**Problem requirements:** Restate word for word every line from the top of the data below down through the line that holds "Task: Click the Reykjavik city label".

**Records supplied:**
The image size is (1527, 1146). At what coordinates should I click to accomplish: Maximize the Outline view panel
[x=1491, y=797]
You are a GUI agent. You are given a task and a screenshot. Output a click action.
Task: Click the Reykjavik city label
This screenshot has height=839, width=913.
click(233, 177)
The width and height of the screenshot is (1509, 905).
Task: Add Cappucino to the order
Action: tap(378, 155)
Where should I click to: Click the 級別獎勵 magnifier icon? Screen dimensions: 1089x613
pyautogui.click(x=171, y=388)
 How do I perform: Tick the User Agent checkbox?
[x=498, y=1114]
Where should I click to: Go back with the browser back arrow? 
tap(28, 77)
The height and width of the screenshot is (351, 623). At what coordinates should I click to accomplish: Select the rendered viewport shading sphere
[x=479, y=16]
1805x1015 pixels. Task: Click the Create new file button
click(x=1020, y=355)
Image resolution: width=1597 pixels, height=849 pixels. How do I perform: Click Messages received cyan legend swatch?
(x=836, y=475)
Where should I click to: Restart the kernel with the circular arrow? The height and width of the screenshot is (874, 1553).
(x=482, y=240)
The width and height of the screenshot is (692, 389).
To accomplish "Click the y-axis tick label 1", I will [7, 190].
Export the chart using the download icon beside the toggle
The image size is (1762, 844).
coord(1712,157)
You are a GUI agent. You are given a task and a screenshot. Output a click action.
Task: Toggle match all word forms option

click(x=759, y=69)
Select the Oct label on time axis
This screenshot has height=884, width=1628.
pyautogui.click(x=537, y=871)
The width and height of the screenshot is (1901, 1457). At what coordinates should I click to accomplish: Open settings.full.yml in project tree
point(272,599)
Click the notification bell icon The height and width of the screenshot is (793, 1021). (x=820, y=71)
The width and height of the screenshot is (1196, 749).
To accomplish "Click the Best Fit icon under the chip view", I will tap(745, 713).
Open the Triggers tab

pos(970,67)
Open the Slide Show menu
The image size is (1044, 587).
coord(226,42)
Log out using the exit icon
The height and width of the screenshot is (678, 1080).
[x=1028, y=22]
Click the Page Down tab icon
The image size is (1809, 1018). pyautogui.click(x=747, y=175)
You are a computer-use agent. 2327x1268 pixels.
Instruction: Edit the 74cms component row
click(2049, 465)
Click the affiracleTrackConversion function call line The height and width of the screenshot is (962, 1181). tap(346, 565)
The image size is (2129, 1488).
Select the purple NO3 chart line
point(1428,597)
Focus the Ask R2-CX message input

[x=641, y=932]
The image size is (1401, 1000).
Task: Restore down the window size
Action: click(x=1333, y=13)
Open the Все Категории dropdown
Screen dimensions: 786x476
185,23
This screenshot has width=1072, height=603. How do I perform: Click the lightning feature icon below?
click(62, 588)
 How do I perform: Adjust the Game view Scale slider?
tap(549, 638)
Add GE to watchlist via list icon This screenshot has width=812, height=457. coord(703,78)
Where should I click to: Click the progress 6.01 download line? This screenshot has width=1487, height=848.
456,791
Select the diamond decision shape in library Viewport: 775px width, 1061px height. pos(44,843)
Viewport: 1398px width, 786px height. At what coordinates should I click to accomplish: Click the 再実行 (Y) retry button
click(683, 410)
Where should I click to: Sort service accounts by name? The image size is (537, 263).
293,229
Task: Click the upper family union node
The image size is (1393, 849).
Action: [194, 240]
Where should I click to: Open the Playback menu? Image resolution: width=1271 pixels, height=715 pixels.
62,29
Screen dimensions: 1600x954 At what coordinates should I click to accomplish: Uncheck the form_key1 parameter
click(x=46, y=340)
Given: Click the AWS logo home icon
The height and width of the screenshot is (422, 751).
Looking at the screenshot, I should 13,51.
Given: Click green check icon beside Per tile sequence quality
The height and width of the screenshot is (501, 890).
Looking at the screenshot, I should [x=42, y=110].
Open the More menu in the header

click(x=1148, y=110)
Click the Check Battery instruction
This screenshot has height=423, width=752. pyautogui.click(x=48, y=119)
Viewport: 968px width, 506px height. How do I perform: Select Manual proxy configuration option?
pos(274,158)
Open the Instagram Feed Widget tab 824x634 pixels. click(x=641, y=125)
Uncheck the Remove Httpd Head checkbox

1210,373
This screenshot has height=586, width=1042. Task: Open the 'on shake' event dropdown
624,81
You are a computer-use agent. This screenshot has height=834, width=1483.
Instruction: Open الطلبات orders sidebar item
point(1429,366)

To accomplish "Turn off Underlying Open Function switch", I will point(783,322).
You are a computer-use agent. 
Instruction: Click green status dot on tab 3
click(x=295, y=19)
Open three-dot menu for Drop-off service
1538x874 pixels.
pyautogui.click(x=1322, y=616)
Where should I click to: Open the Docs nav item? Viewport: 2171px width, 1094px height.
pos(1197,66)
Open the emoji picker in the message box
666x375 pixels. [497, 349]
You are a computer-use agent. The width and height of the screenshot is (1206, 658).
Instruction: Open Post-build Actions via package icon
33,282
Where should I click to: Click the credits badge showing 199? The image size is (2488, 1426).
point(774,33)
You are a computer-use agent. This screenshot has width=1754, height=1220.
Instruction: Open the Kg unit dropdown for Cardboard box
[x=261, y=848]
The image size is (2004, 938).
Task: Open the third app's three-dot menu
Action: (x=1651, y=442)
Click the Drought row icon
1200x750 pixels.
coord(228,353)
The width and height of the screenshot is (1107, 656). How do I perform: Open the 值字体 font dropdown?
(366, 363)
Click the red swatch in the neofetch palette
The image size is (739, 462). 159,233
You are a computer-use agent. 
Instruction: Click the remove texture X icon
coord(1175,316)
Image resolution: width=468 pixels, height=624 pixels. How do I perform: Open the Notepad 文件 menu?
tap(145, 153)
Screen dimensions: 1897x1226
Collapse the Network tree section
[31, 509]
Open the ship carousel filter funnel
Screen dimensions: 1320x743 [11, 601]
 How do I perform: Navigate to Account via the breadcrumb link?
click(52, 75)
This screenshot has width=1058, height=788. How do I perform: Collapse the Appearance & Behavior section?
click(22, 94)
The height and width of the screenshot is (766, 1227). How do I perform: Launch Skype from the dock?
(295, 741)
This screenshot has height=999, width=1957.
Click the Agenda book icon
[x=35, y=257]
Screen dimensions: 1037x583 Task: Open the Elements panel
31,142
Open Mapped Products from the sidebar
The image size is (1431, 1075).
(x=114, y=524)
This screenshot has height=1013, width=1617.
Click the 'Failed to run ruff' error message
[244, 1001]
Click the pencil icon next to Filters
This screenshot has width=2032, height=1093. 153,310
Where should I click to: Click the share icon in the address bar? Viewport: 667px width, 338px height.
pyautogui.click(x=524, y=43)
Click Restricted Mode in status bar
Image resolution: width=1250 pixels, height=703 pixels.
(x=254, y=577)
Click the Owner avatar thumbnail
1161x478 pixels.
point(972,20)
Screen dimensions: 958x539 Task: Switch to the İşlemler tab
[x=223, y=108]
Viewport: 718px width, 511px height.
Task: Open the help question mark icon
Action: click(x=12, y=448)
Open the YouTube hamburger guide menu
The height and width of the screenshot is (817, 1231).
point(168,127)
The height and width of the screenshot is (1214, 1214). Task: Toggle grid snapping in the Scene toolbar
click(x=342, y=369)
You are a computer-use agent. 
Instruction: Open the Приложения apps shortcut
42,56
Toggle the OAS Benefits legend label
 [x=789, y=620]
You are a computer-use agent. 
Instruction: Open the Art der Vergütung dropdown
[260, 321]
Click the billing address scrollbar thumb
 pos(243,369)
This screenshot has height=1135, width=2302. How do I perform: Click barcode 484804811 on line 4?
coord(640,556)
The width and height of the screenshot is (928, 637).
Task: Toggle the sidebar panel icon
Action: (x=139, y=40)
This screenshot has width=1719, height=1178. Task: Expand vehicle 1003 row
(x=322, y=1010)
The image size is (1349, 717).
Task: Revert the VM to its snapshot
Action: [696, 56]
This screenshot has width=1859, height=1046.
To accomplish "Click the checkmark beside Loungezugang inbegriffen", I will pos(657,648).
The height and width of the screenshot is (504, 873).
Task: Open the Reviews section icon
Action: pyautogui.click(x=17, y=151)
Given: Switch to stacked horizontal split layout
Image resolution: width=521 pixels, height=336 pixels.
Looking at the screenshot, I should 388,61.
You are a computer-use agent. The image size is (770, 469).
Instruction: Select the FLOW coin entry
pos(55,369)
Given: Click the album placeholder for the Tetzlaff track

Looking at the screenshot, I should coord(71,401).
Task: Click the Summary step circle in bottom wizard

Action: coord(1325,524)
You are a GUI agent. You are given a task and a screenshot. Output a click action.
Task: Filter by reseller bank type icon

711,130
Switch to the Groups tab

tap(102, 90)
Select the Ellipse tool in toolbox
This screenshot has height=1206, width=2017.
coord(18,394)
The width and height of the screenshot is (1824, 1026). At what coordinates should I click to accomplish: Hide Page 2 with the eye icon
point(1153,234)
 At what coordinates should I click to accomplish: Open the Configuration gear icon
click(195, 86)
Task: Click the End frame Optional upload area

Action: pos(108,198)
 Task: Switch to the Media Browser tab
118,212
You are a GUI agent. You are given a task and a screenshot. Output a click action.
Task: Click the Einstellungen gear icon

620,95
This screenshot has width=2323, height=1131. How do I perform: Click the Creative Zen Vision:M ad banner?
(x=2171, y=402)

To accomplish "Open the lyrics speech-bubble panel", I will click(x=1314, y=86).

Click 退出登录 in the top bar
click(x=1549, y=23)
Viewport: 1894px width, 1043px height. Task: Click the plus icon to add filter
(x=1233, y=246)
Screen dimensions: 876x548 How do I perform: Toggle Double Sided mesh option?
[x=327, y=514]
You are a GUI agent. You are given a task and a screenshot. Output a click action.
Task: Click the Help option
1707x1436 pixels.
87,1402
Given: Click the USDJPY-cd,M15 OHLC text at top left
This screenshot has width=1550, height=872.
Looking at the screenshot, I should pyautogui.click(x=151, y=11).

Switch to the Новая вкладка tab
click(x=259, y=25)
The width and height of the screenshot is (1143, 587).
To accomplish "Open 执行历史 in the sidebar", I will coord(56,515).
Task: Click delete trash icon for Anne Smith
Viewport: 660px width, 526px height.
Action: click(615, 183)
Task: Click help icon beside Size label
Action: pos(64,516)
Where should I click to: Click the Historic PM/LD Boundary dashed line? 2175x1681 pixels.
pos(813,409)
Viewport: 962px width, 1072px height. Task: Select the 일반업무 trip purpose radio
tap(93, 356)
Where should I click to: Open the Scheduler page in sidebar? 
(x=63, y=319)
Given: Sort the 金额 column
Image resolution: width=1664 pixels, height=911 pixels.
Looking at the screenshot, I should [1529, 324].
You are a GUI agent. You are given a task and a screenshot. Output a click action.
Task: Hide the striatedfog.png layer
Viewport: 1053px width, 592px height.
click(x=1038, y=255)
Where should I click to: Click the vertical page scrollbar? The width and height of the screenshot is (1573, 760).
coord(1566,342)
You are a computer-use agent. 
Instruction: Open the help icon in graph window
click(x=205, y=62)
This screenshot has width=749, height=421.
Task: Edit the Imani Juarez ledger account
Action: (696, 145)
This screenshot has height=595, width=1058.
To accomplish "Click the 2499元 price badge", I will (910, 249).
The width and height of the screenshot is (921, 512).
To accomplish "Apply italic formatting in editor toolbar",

**Reply:**
The image size is (1527, 1146). At what coordinates should I click to accomplish: Maximize the Outline view panel
[x=1491, y=797]
You are a GUI agent. You are given a task and a screenshot. Output a click action.
Task: Click the Reykjavik city label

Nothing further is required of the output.